Civitai’s Guide to Video in the Civitai Generator!

November 14, 2024

Last Updated	Changes
11/14/2024	First Version
1/15/2025	Bring Your Own Image – Img2Video From Any Image!
8/27/2025	New Video Generation options
4/1/2026	Added Sora 2 and Wan 2.5; updated all engine details

Text2Video & Image2Video in the Generator?

We’re thrilled to announce a major new feature in the Civitai Generator – video generation! You can now create short video clips directly from text prompts, or by using a “starter” image. This exciting addition opens up fresh creative possibilities, making it easier than ever to bring your ideas to life in motion!

Over time, we’ll be adding more video generation tools to give you even more style options, control, and flexibility in your video creations. As we continue to expand, you’ll notice new tools, interface tweaks, and enhancements that make creating and customizing your videos more intuitive and powerful. Stay tuned for updates as we refine and grow this feature based on your feedback and our ongoing improvements and partnerships!

Note: For detailed information on navigating the Civitai Generator’s image creation interface, see our Guide to the Civitai Image Generator.

Tools

We currently have a number of choices for video generation, with more in the pipeline! Please note that the Buzz costs for each generation service are current at time of writing, but are subject to change.

Google’s Veo3

Veo?3 is Google DeepMind’s most advanced text-to-video generation model, released in May 2025, and marks a major leap beyond silent AI video.

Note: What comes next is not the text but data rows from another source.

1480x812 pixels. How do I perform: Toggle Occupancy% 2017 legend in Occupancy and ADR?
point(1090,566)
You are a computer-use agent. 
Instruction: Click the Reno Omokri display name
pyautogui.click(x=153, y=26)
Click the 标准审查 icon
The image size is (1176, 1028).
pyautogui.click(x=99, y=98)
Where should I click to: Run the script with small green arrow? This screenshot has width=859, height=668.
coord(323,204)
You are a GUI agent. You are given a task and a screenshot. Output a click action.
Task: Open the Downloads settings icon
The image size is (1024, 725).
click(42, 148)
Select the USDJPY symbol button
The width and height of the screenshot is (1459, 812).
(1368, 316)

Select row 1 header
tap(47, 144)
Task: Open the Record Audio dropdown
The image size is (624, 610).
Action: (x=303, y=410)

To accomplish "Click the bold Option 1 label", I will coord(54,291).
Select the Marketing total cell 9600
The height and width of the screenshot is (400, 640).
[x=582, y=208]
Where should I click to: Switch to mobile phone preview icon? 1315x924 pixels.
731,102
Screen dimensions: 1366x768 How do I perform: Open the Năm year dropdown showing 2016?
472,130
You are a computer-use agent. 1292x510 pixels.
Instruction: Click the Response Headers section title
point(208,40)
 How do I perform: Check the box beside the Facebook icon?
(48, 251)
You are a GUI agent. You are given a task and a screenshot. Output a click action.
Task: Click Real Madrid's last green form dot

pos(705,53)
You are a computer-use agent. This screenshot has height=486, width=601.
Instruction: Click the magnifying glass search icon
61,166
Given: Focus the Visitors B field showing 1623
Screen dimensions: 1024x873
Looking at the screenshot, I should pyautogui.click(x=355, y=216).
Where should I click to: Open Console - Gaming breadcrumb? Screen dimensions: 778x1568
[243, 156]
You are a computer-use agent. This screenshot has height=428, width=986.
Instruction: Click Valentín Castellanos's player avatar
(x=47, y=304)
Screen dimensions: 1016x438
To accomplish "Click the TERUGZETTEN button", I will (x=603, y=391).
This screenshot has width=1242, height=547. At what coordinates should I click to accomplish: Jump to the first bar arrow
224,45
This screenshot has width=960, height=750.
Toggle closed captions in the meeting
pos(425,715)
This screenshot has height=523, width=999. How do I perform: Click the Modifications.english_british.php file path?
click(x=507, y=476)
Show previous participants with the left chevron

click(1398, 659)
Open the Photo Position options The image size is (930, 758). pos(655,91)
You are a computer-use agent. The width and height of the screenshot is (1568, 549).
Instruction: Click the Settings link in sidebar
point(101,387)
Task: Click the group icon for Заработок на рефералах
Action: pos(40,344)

Now, it natively creates not only photorealistic visuals but also perfectly synchronized audio – everything from dialogue and ambient sound to music – all in one seamless output. The model excels at realistic physics, accurate lip-sync, and visual fidelity, enabling creators to bring cinematic scenes to life with just a prompt or an image input.

Generation Options	Details	Changes Buzz Cost?
Text to Video	Accepts descriptive text prompts which are translated into video
Image to Video	Accepts an image from which the video is derived
Fast Mode	A faster, cheaper, less high-fidelity mode	Reduces base Buzz cost
Standard	The base, default model quality
Prompt Enhancer	Adds cinematic flair, detail, and polish to prompts.	Increases base Buzz cost
Generate Audio	When enabled, will generate sound effects, speech, and/or music as specified.	Increases base Buzz cost

Be aware that Veo 3 is a PG-only model due to Google’s strict policies. Any use of profanity or sexually explicit language in the prompt will result in a generic or unrelated PG video output, and you will not receive a refund.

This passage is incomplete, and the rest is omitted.